Nel secondo atto il castello della Wartburg si trasforma in un turbinio di tende bianche. Perché, secondo Castellucci, Tannhäuser ed Elisabeth sono destinati a non incontrarsi. Ma la trovata dei veli stanca, così come il podio in stile “talent show” nella tenzone sull’amore. E il palcoscenico si riempie anche di calchi di piedi: forse a richiamare i pellegrini diretti dal Papa. Certo, i riferimenti religiosi sono pressoché assenti nonostante il sacro segni l’opera. L’unico cenno è il piedistallo con il nome di “Maria” davanti a cui Elisabeth si inginocchia all’inizio del terzo atto. Che in gran parte si svolge intorno a due altari dove si decompongono i corpi degli “amati” (con i nomi – chissà perché? – degli interpreti principali: Klaus e Anja).
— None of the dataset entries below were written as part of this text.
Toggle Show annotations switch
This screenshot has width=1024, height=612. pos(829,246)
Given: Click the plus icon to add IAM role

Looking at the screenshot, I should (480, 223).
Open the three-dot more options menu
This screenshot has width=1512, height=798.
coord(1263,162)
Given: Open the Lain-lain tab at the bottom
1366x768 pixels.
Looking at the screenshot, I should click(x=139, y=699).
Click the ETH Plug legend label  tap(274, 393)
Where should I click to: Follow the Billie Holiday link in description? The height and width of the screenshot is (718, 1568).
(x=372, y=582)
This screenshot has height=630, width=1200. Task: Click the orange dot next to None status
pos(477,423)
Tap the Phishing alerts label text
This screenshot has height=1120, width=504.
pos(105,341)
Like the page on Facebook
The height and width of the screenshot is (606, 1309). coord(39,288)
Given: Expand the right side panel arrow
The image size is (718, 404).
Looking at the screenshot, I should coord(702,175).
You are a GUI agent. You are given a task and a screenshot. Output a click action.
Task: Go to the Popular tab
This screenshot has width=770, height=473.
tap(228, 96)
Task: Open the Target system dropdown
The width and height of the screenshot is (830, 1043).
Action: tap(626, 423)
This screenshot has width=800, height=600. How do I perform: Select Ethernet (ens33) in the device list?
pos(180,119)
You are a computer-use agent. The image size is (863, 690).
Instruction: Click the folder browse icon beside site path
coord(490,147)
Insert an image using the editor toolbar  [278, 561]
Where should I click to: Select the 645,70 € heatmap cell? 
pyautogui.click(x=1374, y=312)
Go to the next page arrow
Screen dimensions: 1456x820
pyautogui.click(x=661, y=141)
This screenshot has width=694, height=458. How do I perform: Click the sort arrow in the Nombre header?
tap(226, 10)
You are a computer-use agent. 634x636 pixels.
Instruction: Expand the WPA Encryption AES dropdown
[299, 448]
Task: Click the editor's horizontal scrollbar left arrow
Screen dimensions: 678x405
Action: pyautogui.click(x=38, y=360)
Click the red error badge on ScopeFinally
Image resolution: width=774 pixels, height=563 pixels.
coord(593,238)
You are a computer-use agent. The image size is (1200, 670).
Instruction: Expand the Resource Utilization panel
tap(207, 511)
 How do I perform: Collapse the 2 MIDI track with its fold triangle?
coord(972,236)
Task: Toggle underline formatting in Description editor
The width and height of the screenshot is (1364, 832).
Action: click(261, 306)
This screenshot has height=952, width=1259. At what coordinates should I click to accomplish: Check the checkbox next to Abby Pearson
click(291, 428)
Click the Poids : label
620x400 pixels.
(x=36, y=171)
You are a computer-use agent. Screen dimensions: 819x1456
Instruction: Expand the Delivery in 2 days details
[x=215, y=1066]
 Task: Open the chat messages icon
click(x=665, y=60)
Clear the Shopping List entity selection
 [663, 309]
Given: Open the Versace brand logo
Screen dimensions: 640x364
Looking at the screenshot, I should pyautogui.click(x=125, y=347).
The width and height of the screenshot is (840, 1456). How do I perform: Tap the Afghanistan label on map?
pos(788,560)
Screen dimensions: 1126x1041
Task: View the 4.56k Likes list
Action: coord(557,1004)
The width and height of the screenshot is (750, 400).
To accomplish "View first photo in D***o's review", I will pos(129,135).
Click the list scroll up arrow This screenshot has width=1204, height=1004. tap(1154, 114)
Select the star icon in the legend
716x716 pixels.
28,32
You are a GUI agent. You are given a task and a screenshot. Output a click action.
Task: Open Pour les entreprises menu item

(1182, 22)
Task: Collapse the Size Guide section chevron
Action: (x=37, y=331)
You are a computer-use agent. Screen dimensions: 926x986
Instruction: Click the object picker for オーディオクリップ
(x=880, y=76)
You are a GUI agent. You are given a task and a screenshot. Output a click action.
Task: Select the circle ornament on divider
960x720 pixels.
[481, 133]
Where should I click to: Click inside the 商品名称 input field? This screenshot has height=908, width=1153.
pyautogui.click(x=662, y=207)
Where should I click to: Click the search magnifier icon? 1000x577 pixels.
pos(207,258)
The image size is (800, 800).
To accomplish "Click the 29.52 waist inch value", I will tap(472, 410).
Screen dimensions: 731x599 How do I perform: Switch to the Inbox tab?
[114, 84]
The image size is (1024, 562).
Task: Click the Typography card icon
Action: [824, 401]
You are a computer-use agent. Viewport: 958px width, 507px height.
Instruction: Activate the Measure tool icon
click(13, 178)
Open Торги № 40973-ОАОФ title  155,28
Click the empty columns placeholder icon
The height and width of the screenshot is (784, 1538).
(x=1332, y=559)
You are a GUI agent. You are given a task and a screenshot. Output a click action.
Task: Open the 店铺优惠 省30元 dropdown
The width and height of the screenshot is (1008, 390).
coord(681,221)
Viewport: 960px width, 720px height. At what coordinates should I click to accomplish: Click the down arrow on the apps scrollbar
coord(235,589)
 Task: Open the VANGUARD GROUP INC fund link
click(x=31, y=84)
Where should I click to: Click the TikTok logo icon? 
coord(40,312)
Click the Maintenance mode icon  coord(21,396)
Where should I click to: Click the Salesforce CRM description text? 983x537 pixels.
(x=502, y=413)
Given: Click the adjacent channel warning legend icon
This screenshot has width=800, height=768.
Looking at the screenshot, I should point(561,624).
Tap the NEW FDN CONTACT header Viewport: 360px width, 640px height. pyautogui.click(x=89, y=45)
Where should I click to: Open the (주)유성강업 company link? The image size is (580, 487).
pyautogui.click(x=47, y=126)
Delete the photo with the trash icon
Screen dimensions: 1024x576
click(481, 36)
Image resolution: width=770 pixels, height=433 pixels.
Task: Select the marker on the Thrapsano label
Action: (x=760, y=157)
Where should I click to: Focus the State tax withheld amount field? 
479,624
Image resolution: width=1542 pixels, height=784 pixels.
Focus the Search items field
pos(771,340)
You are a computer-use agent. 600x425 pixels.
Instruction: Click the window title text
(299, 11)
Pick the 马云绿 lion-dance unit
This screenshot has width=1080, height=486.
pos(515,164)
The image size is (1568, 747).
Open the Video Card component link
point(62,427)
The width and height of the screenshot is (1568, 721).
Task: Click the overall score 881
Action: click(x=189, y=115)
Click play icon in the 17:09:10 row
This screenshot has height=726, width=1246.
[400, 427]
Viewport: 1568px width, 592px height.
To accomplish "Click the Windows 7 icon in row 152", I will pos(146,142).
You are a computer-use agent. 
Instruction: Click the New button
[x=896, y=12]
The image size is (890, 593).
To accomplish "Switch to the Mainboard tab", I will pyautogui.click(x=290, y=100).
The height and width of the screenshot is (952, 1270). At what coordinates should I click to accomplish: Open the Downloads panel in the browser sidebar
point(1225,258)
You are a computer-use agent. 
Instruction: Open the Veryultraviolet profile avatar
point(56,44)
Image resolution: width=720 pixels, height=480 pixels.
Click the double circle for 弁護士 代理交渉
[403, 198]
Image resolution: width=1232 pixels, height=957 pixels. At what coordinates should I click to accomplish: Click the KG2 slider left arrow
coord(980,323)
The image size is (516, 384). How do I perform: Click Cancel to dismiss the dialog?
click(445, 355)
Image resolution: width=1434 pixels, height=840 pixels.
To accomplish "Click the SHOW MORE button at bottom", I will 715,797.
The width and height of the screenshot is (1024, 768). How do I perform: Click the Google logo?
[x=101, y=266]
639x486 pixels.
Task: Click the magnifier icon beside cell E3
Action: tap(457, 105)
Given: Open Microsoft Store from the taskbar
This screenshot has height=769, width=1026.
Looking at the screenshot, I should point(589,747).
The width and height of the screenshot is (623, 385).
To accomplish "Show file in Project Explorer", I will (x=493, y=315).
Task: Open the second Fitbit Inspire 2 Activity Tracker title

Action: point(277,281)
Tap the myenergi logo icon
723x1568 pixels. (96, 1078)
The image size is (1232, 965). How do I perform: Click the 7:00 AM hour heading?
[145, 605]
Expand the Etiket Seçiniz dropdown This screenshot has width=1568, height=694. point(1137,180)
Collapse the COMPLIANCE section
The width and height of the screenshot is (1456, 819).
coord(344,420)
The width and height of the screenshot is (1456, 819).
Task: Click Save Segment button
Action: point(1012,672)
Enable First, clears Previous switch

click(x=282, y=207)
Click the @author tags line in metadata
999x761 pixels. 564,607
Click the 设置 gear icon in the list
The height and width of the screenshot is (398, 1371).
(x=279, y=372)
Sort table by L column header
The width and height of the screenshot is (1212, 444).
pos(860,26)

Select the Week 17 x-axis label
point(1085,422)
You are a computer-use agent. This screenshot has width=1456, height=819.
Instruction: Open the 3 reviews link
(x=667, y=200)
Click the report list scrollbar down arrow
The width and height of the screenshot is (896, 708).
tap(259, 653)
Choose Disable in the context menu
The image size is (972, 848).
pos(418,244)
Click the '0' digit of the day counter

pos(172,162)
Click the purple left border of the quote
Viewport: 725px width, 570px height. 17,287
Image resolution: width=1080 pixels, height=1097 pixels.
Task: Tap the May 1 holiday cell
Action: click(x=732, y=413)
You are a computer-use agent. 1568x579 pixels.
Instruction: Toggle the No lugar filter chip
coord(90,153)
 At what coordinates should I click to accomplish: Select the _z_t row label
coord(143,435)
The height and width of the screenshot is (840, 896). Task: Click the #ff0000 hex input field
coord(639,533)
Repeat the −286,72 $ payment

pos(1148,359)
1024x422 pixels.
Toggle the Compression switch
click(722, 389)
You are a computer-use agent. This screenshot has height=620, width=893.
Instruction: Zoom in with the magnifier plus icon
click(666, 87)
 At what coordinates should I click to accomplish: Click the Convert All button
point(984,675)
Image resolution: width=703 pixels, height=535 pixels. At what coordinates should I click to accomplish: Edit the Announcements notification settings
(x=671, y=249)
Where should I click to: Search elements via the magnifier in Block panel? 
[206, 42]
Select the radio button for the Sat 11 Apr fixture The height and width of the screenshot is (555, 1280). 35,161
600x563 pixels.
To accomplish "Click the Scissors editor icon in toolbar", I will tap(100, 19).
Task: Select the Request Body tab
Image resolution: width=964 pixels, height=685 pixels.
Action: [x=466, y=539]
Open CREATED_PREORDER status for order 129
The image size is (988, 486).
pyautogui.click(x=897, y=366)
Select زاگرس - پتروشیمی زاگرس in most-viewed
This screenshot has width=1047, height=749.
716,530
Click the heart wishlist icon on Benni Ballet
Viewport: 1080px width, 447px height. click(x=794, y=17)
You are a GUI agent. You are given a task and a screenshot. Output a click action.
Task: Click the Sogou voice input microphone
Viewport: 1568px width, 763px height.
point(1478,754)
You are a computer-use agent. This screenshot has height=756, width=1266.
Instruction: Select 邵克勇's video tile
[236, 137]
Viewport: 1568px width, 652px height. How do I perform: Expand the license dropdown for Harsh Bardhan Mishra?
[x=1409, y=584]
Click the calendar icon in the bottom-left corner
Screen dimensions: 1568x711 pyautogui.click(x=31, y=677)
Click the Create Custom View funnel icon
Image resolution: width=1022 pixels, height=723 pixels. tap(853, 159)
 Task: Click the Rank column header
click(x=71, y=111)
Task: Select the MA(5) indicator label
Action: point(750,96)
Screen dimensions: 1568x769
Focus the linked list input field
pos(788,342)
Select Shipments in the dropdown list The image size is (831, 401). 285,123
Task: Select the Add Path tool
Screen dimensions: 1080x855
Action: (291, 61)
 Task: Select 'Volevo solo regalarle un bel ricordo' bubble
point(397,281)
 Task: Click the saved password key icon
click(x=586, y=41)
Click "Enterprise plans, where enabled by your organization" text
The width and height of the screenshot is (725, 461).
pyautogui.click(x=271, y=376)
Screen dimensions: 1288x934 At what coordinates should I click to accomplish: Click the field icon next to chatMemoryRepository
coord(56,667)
Alla fine i cadaveri saranno ridotti a polvere che si mescola mentre la musica sfuma. È soltanto la morte che unisce Tannhäuser e la donna che per lui si sacrifica, lascia intendere il regista romagnolo. Non così nel capolavoro di Wagner che vede nell’agape – sublimata dal dono totale di sé – la via della redenzione.




Monaco sfida Bayreuth


Non è un segreto che Kirill Petrenko, appassionato direttore delle partiture di Wagner, abbia rotto con il Festival wagneriano di Bayreuth dove aveva condotto il Ring del bicentenario fra il 2013 e il 2015. E adesso dallo Staatsoper di Monaco sembra quasi sfidare la celebre rassegna. Dopo Tannhäuser di questi mesi, sono in programma il prossimo anno altre due produzioni da primato dirette sempre da Petrenko: Parsifal in scena al 28 giugno al 31 luglio (con Jonas Kaufmann, René Pape e Nina Stemme) e tutta la Tetralogia che verrà proposta tre volte. Le prime due fra gennaio e febbraio con Nina Stemme (Brunilde), Stefan Vinke (Sigfrido), Anja Kampe (Sieglinde); l’ultimo ciclo a fine luglio, in contemporanea con l’apertura di Bayreuth, che includerà anche il famoso tenore Kaufmann (Siegmund).